Equal Pay Day May Be Depressing, But Here Are 3 Things That Offer Hope
Yes, progress has been painfully slow. But there are signs it may finally get a boost.
PHOTO CREDIT: Getty Images
Welcome to Equal Pay Day, or, the day the average American woman would have to work to in 2018 to match what a man earned in 2017.
Of course, there is no such thing as an average American woman. The pay gap is most commonly estimated at around 20 percent but it varies widely depending on location, age, race, and profession, as well as on who's doing the measuring. Equal Pay Day for Black women is August 20; for Latinas it's November 1.
At the current rate of change, women won't reach pay parity with men until 2119. This is so bad that even your daughters' daughters' daughters' will be cheated.
Still, there are reasons to think speedier progress may be on the horizon. Here are three reasons we're hopeful that the pay gap will be at least a little smaller the next time Equal Pay Day rolls around.
1. Women in STEM
Part of the pay gap is due to the fact that women tend to work in lower-paying fields than men. It's hard to tell how much of this is chicken and how much is egg, since historically, jobs start to pay less when women move into them and more when guys take them up. Male nurses, for example, get paid more than women nurses.
Computer science used to be considered a "soft" science, and much more suitable for women than, say, electrical engineering. But if we look at computer science today, there's at least one reason to celebrate: A study by the American Association of University Women found that one year after graduation, male and female computer science majors were being paid the same.
Unfortunately, there aren't nearly enough women in computer science. But there too, we're seeing a flickering of progress. A decade ago, 18 percent of the students who took the AP computer science exam were girls; in 2017, that number was 27 percent.
Meanwhile, an increasing number of colleges and universities are figuring out how to make computer science more appealing across the board. About half of Harvey Mudd's computer science, engineering, and physics graduates are women, compared with about 18 percent nationwide for computer science. In 2014, University of California-Berkeley adjusted the curriculum of its introductory computer science class to include more open-sourced materials and team-based projects, and changed the class's name to "The Beauty and Joy of Computing." That year, enrollment in the class was finally split evenly between the men and women.
No, #metoo is not primarily about how much women are paid. Neither is the record number of women suddenly running for public office. But it's part of an important trend of women finding their voices--individually and en masse--and refusing to allow their futures to be decided primarily by men.

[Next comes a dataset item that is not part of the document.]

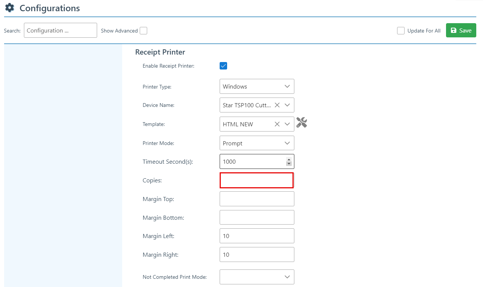Click the Margin Bottom input field

pyautogui.click(x=257, y=217)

When so many women can't even do their jobs without fearing for their safety and security, is it any wonder that they're less likely to get raises when they ask for them? When Susan Fowler wrote her post on Medium about how poorly she was treated at Uber, it wasn't just about being sexually harassed, or about fictitious performance reviews, or about being penalized for speaking up. It was about all of that. These issues are inextricably bound together, and progress on one front helps to empower all women, in all arenas.
3. Companies are starting to get it
In April 2016, Microsoft and Facebook both announced that they'd done a thorough accounting of their employees' pay, and found no pay gap. We don't know for sure how accurate that accounting was: Microsoft is the subject of a lawsuit alleging that it does have a pay gap, and Facebook has since admitted to a pay gap in the U.K. The point is that both companies realized, hey, this is something we need to pay attention to. We need to come up with some data and take a stand. That in itself is new.
Sometimes the hurdle is just in getting women in the door. After complaints of poor office behavior led to a leadership shakeup at Nike, the company's human resources chief, Monique Matheson, wrote in a memo that the company "has failed to gain traction" in hiring women and minorities, and implored the company to create "a culture of true inclusion."
If we can do that nationwide, we've got it made.